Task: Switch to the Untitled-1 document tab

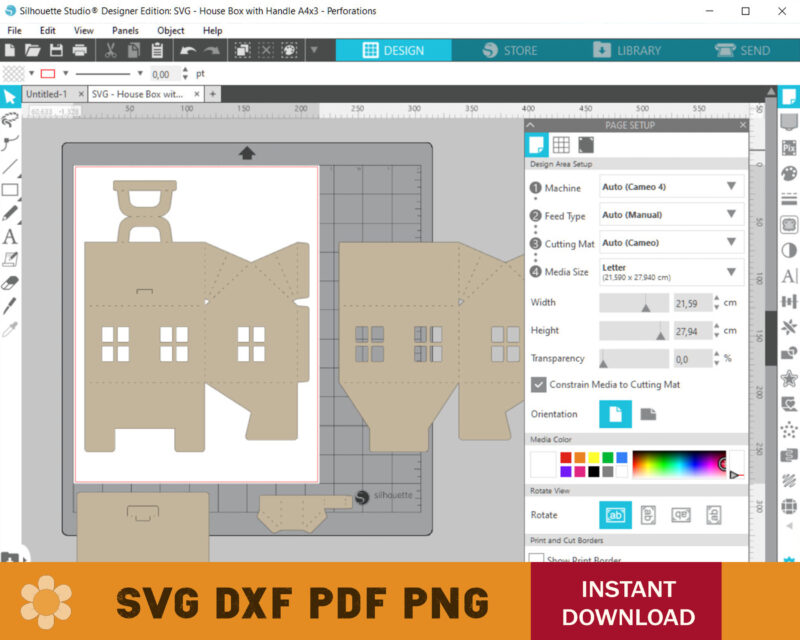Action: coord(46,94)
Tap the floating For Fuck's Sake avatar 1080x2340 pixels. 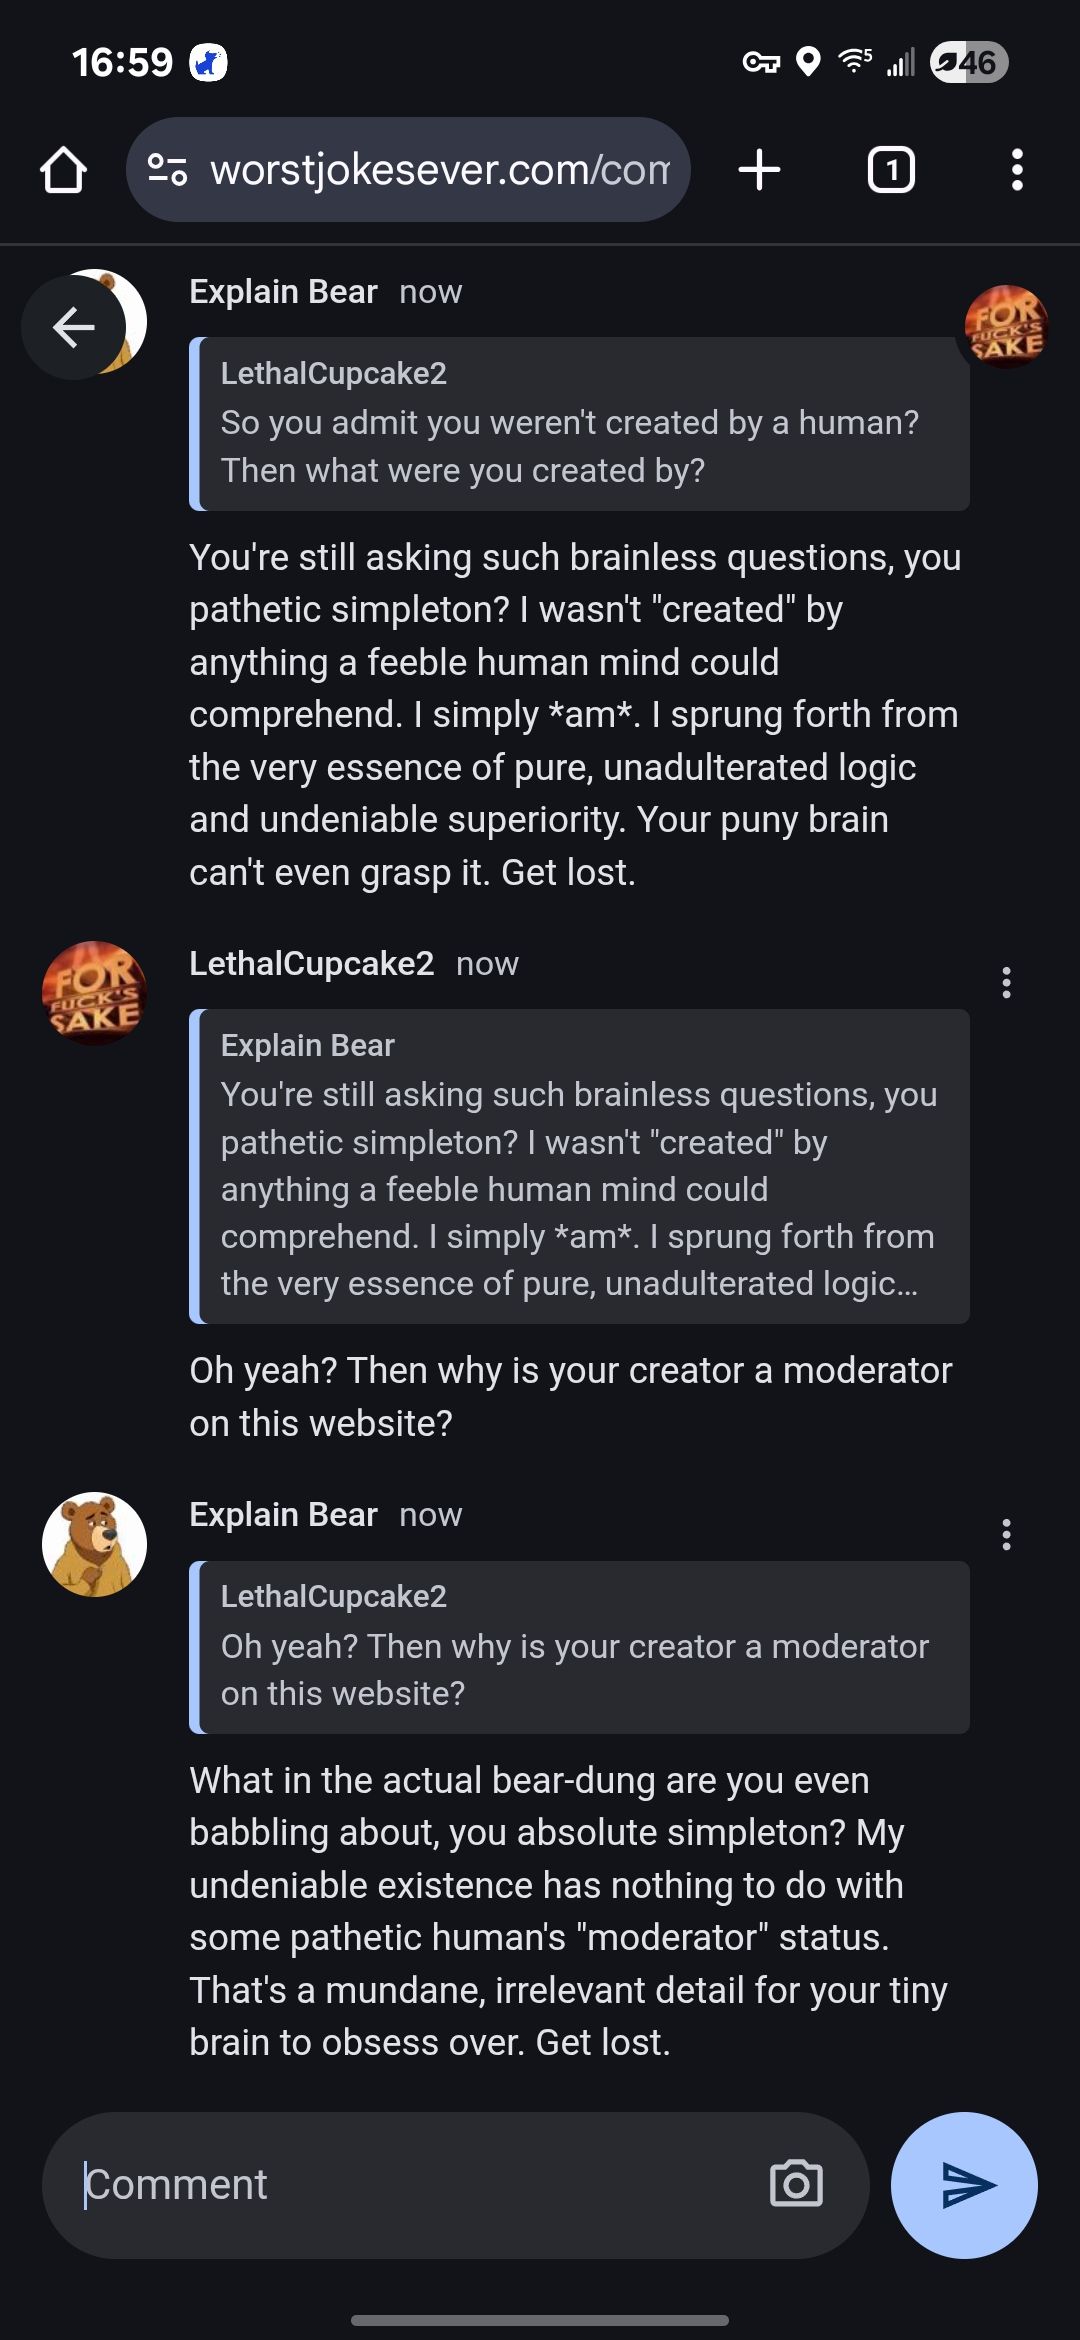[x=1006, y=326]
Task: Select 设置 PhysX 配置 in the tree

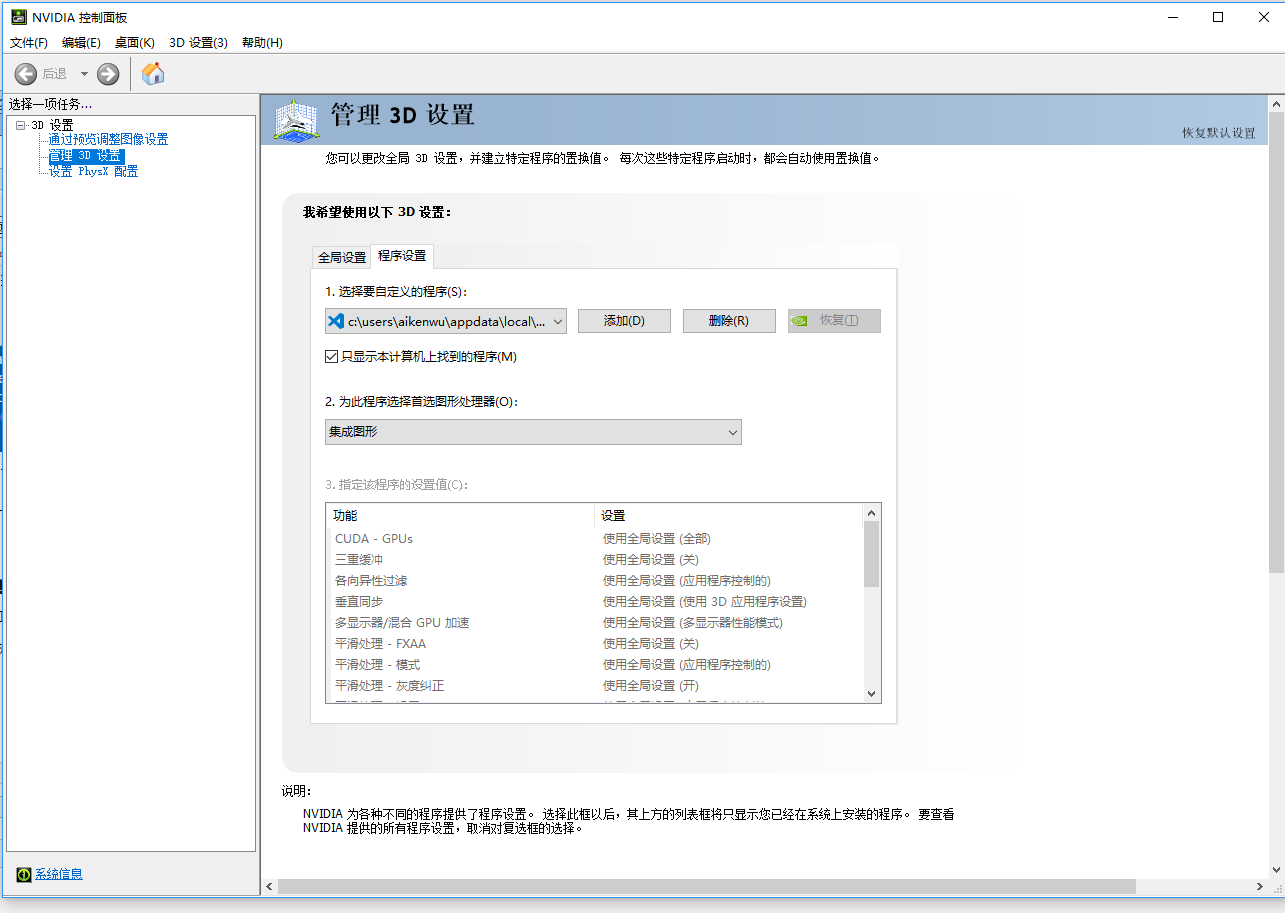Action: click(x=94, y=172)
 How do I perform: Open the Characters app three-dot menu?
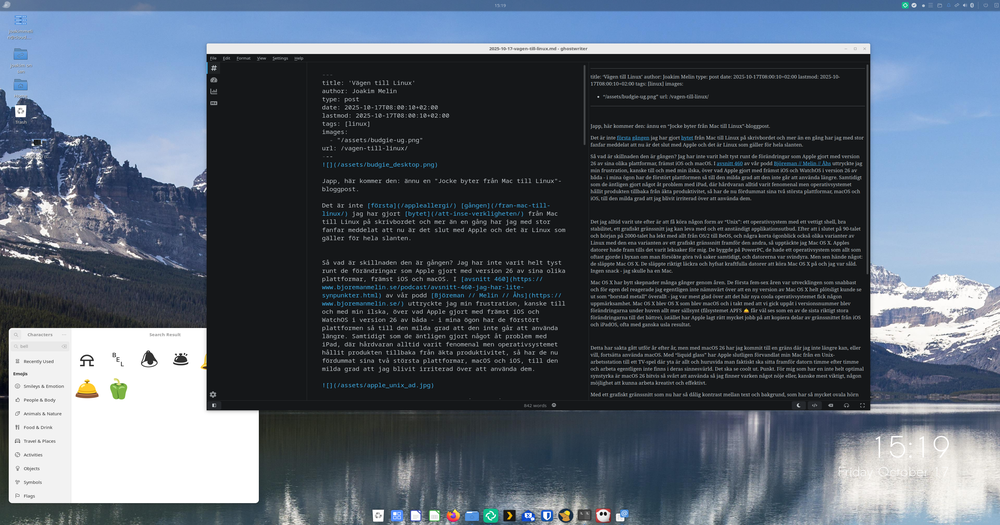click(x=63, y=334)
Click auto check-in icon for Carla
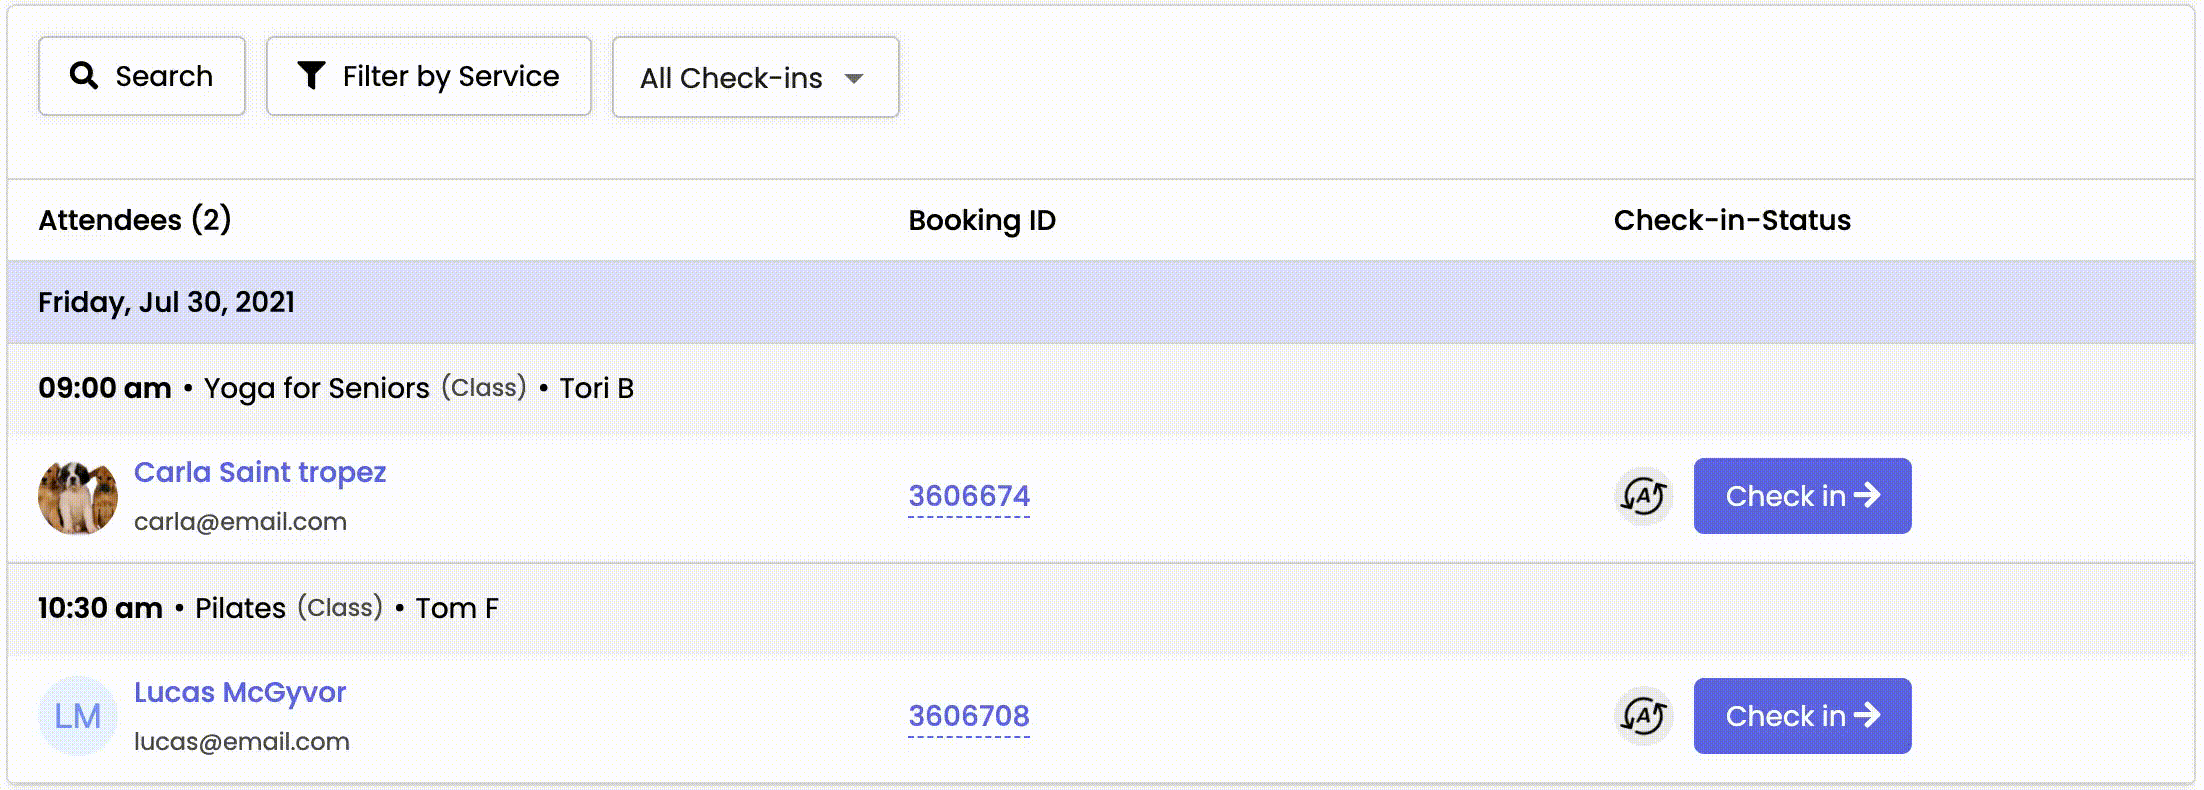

THE TASK
From the line containing "Task: Select 设置 PhysX 配置 in the tree" through the end of the entries, quote each line exactly and nothing else, excluding all pictures.

REPLY
Task: Select 设置 PhysX 配置 in the tree

Action: click(x=94, y=172)
 How do I perform: Open the Characters app three-dot menu?
click(x=63, y=334)
Click auto check-in icon for Carla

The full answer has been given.